Course Description:  (class schedule)

Biological sciences are undergoing a revolution in how they are practiced. In the last decade, a vast amount of data (DNA sequences,
protein sequences, etc.) has become available, and computational methods are playing a fundamental role in transforming this data into scientific understanding.

    Bioinformatics involves developing and applying computational methods for managing and analyzing information about the sequence, structure and function of biological molecules and systems.  Topics will include understanding the evolutionary organization of genes (genomics), the structure and function of gene products (proteomics), and the dynamics for gene expression in biological processes (transcriptomics).


    To provide students an understanding of the fundamental computational problems in molecular biology and genomics, and a core set of widely used algorithms in computational biology.  The proposed course is intended to help students have a working knowledge of a variety of publicly available data and computational tools important in bioinformatics, and a grasp of the underlying principles
of contemporary bioinformatics. 


          1. A background in biology is not required, but students should be interested in catching up quickly on relevant topics.
          2. Half of the homework assignments is programming.  Students are free to choose any language they are comfortable with.
              For those who like Matlab, we have Matlab Bioinformatics Toolbox installed in the public labs at Ransom Halls and Nedderman Halls.


            N. Jones & P. Pevzner, "An Introduction to Bioinformatics Algorithms," 2004, ISBN 0262101068.

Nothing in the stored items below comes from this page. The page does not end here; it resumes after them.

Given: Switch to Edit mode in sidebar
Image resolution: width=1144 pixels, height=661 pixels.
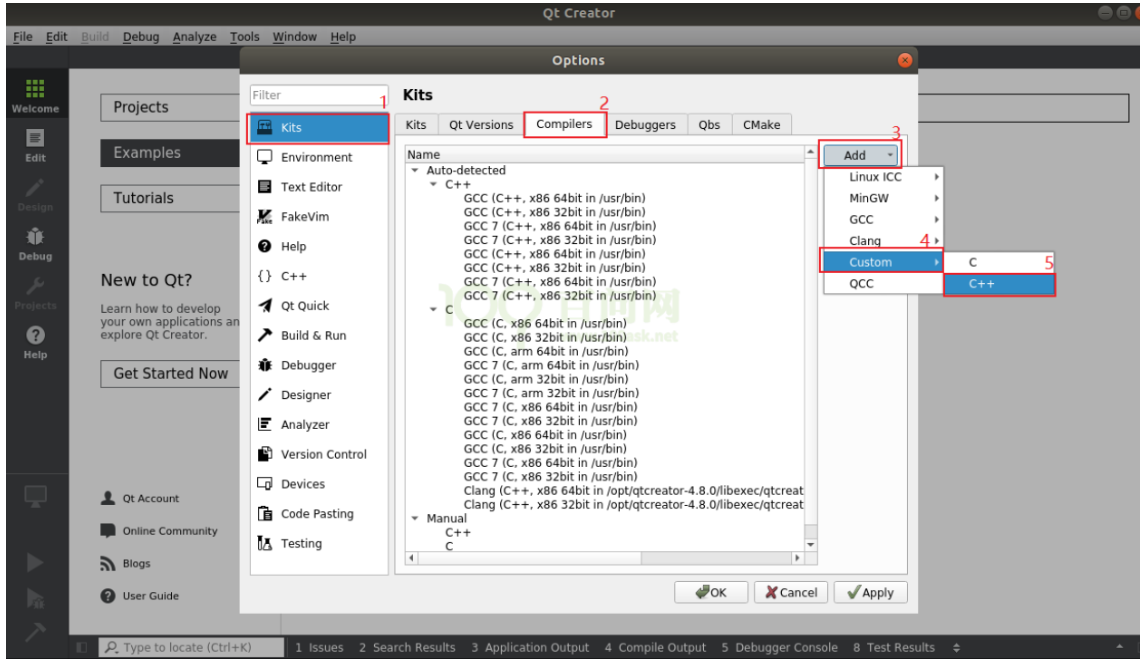Looking at the screenshot, I should click(35, 145).
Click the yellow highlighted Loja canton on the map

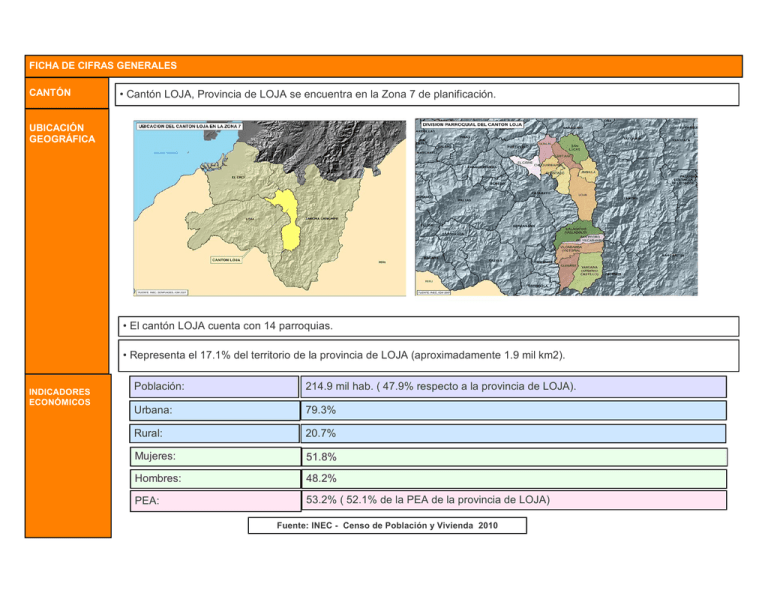pyautogui.click(x=289, y=216)
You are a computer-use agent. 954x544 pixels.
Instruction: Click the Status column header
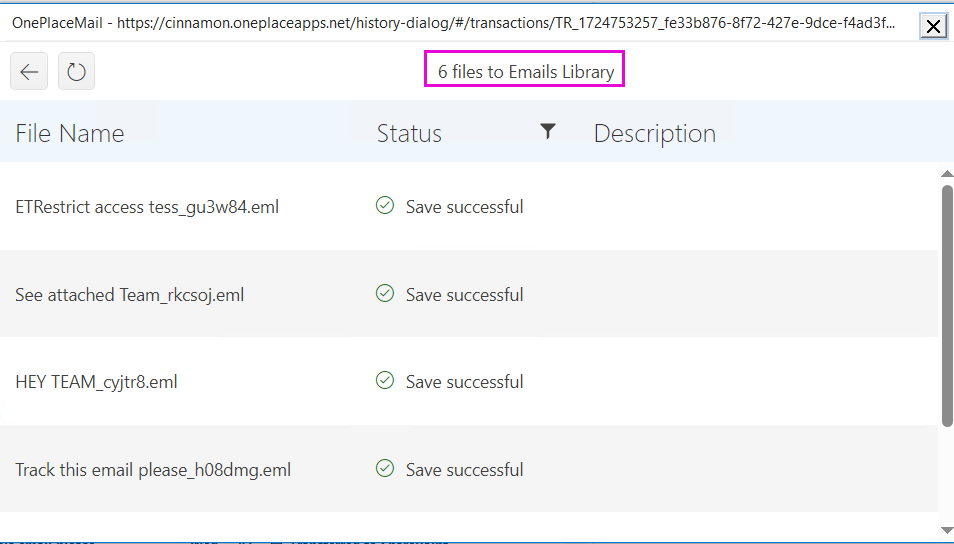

          --    Mount, D.W., "Bioinformatics : sequence and genome analysis". 2001,  Cold Spring Harbor, N.Y.: Cold Spring Harbor Laboratory
                 Press. xii, 564. ISBN: 0879696087.  
                 (UTA library has electronic version of this book.)

          --   "Biological Sequence Analysis: Probabilistic Models of Proteins and Nucleic Acids". R. Durbin, S. Eddy, A. Krogh, and G. Mitchison.
                 Cambridge University Press, 1998  

           --  "Discovering genomics, proteomics and bioinformatics", A. Malcolm Campbell, and Laurie Heyer, Benjamin Cummings, 2003.
                 ISBN: 0-8053-4722-4.

           --  "Biochemistry", L. Stryer,  5th ed,  W H Freeman and Co.


          Homeworks & Projects                                                                                                          50%
                 -- There will be  about 5 homework assignments.
                 -- Mainly are programming projects and some are written exercises.
          Exam                                                                                                                                       30%
                 -- There will be one exam two weeks before final week.

          Class Presentation                                                                                                                   15%
                 -- Student will give a class presentation from a given selected topics and write
                     a critique for the presented topic.
                 -- Grading will be based on clarity of presentation, preparedness, understanding of problem and
                      slides writing.

          Class Attendance                                                                                                                     5%    

          Homework Policy:
                -- All assignments are due on the day of class time.  Hard copies with source code should be turned in at class.
                    Source code is supposed to email to TA before that.
                --  No emails or phone calls will be replied regarding to assignment within 24 hours of due time.
                --  Late submission will be deducted at 10% of each assignment score per 24 hours.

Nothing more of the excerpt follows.